The word “abyss” is the sort of vocabulary that characterizes Lovecraft’s prose. Deep dark eldritch depths, etc. To his credit, Lovecraft established some of the cliches — he was hugely influential; watch Buffy the Vampire Slayer and it’s obvious. I object to his roundabout wordiness but I like his obsessions. The aesthetic is enjoyable, and although Lovecraft usually can’t frighten me, he scratches a particular creepy itch. All the best horror writers know, what is not revealed is much more interesting than what’s laid out in clear photographic detail.
So, how does rehashing well-known Lovecraft themes relate to the quote at the beginning? His moral assumptions are so… antiquated. (Let’s not even talk about the racism. Zoe Quinn and The Awl can handle that.) In “The Shunned House”, he — well, his character, but every Lovecraft protagonist is a front for the author — asserts that the occult parasite is evil, acting contrary to the rules of the regular world.

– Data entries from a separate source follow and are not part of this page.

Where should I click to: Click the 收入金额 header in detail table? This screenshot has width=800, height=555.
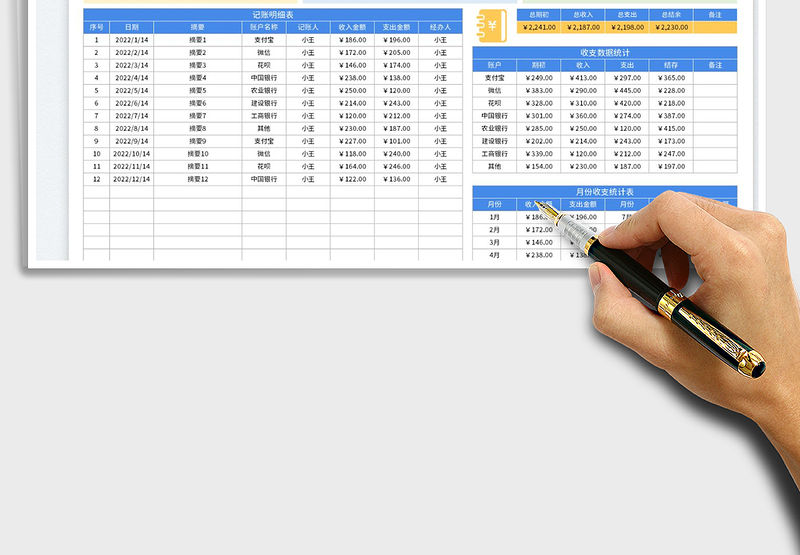click(352, 27)
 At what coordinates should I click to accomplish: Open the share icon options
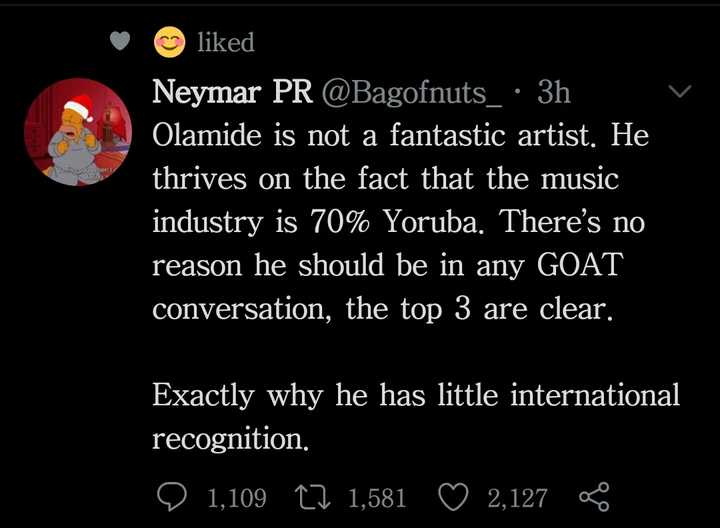(594, 497)
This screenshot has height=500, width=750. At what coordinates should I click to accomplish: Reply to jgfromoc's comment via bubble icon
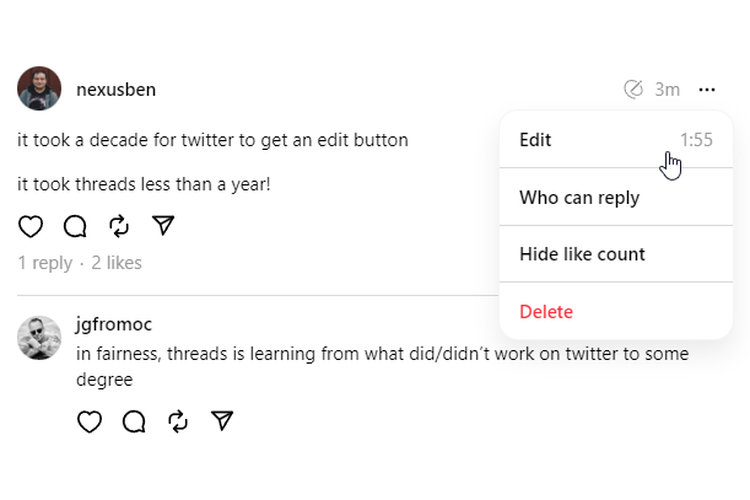pyautogui.click(x=134, y=421)
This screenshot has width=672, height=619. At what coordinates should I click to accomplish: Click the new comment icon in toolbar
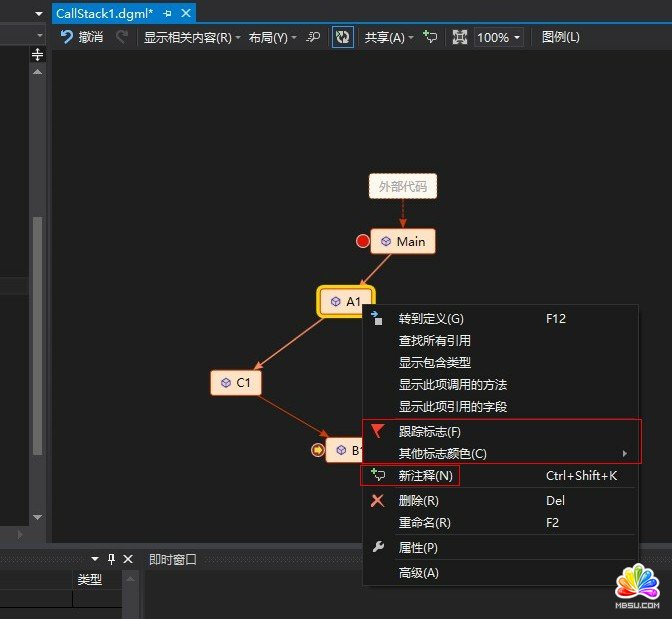[430, 37]
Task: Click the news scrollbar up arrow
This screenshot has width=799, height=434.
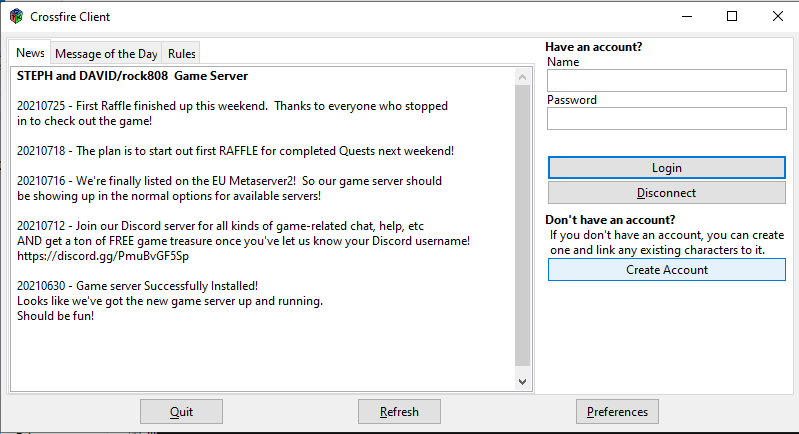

But predation is the most normal of all normalcies. Organisms devour other organisms. Noxious spirits leach energy away from nearby humans. Whatever.
Life varies. But nature is nasty, brutish, and perpetual in its cycles. Lovecraft clutches an idea of biological order not based in history or simple reality. I suspect that Lovecraft is worried by what he can’t control… which is relatable. He doesn’t tap into my specific id when extolling his fears, but he must be sourcing from someone’s. I do wonder if Lovecraft genuinely feared the phenomena he wrote about, or if he was conjuring plotlines based on subconscious impulses.